- Yapılacak İş -
Çıkarılan metinde "Görüntülediğiniz mahkeme kararı" sözlerini içeren yerle başlayıp "(Hizmet Sözleşmesinden Kaynaklanan)" ile biten bölümü, "Hizmet Sözleşmesinden" ifadesini "Kira Sözleşmesinden" ile değiştirerek yeniden yazın.

- Çıkarılan Metin -
--------

Emsal Mahkeme Kararı İstanbul 14. Asliye Ticaret Mahkemesi 2019/641 E. 2021/499 K. 07.06.2021 T.

Görüntülediğiniz mahkeme kararı henüz kesinleşmemiştir. Yararlı olması amacıyla eklenmiştir.

T.C.
İSTANBUL
14. ASLİYE TİCARET MAHKEMESİ

ESAS NO:2019/641 Esas
KARAR NO:2021/499

DAVA: İtirazın İptali (Hizmet Sözleşmesinden Kaynaklanan)

--------

- Verilen Kayıtlar -
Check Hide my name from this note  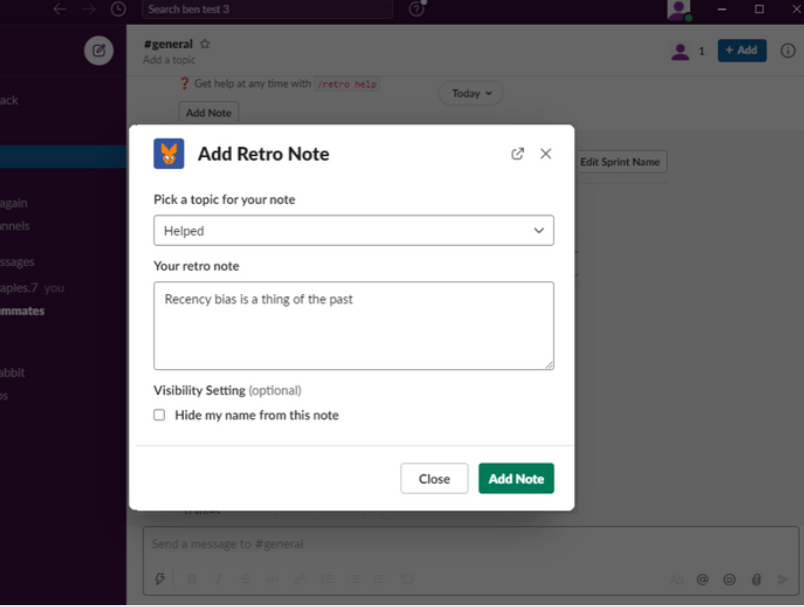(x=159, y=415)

--------

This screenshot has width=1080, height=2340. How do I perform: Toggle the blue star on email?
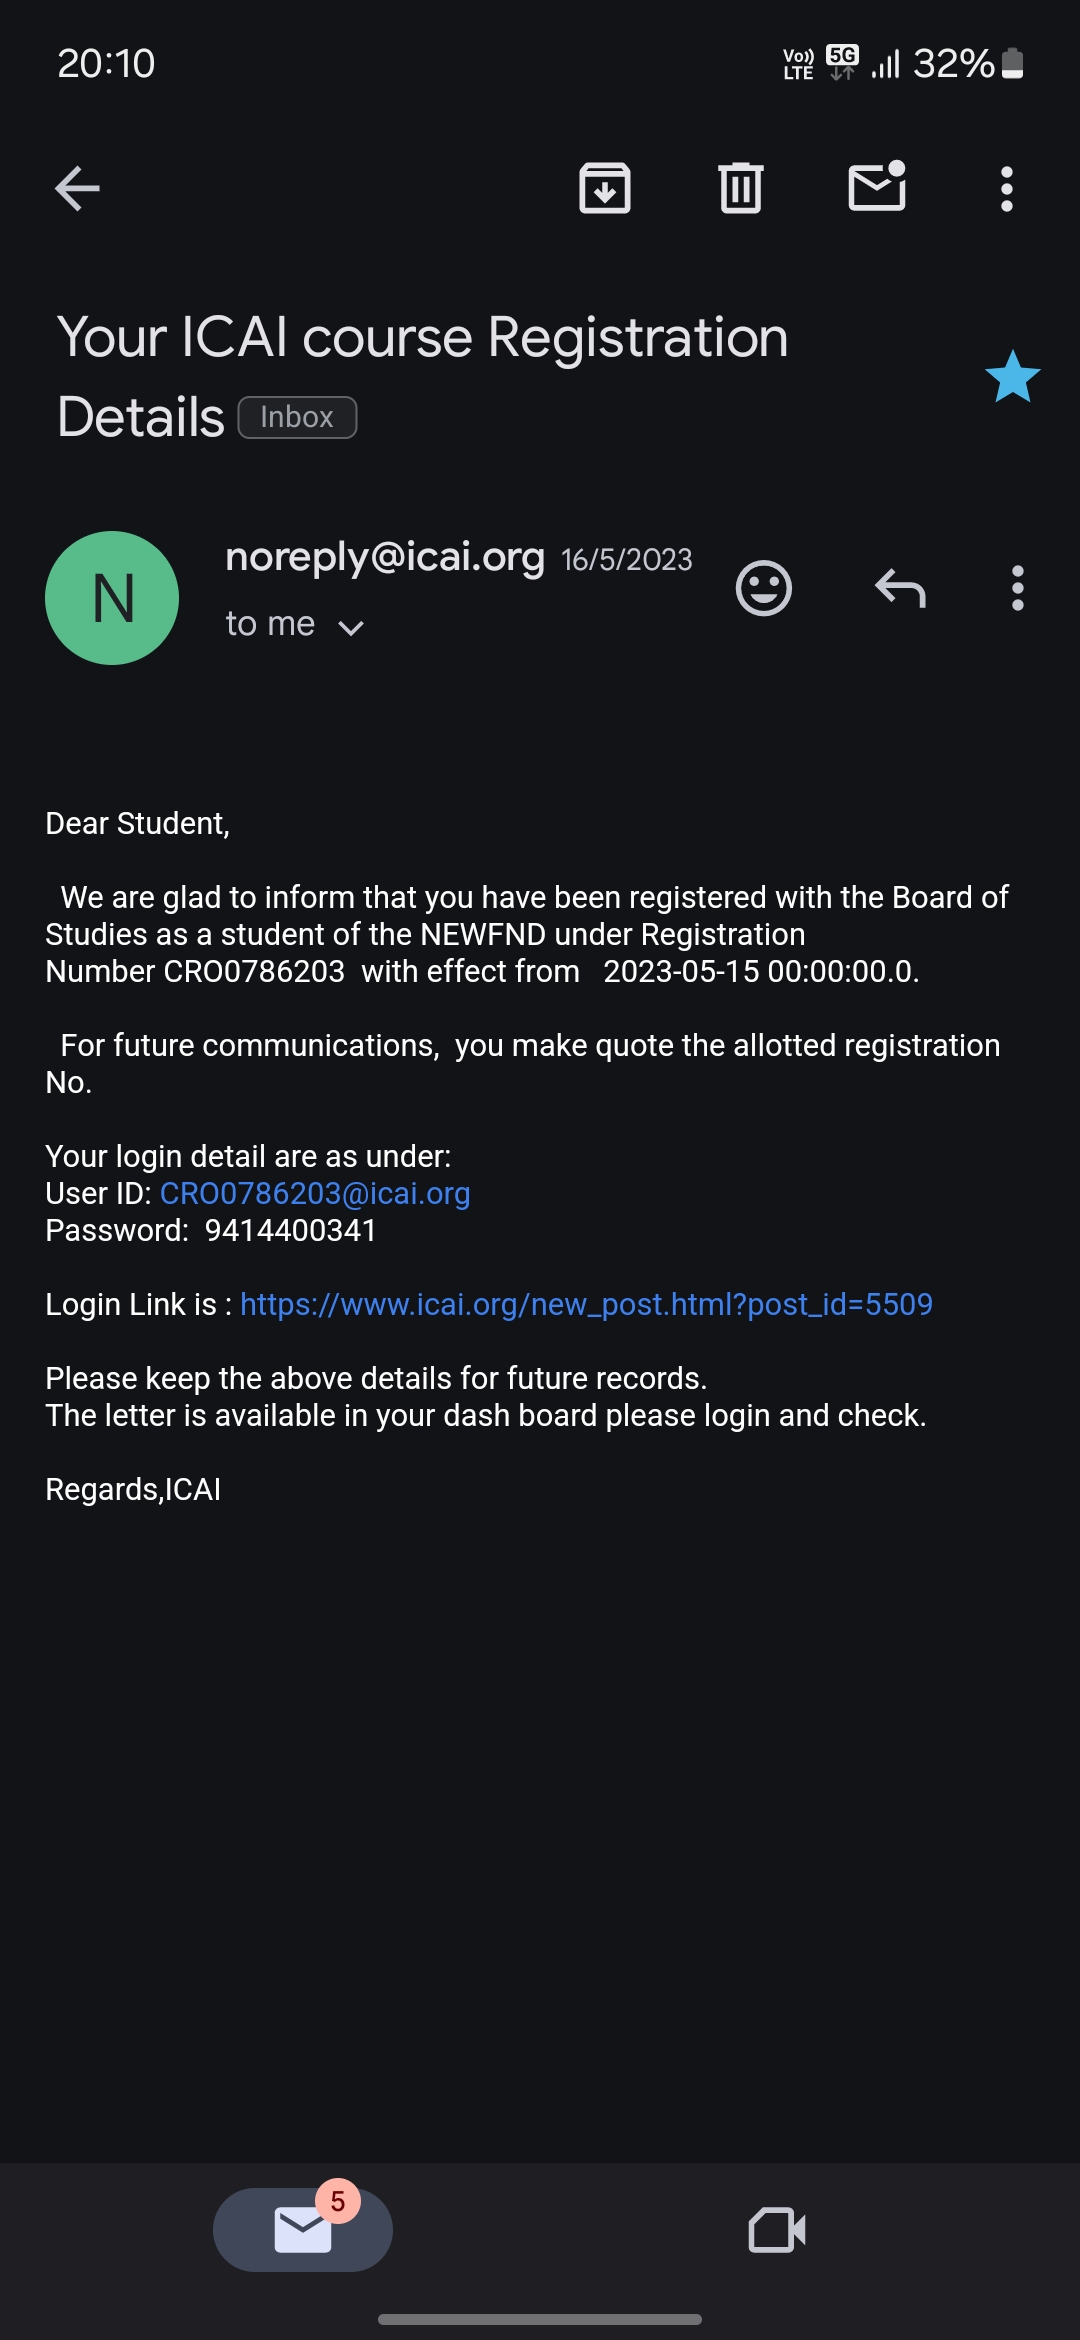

--------

- Görev Çıktısı -
Görüntülediğiniz mahkeme kararı henüz kesinleşmemiştir. Yararlı olması amacıyla eklenmiştir.

T.C.
İSTANBUL
14. ASLİYE TİCARET MAHKEMESİ

ESAS NO:2019/641 Esas
KARAR NO:2021/499

DAVA: İtirazın İptali (Kira Sözleşmesinden Kaynaklanan)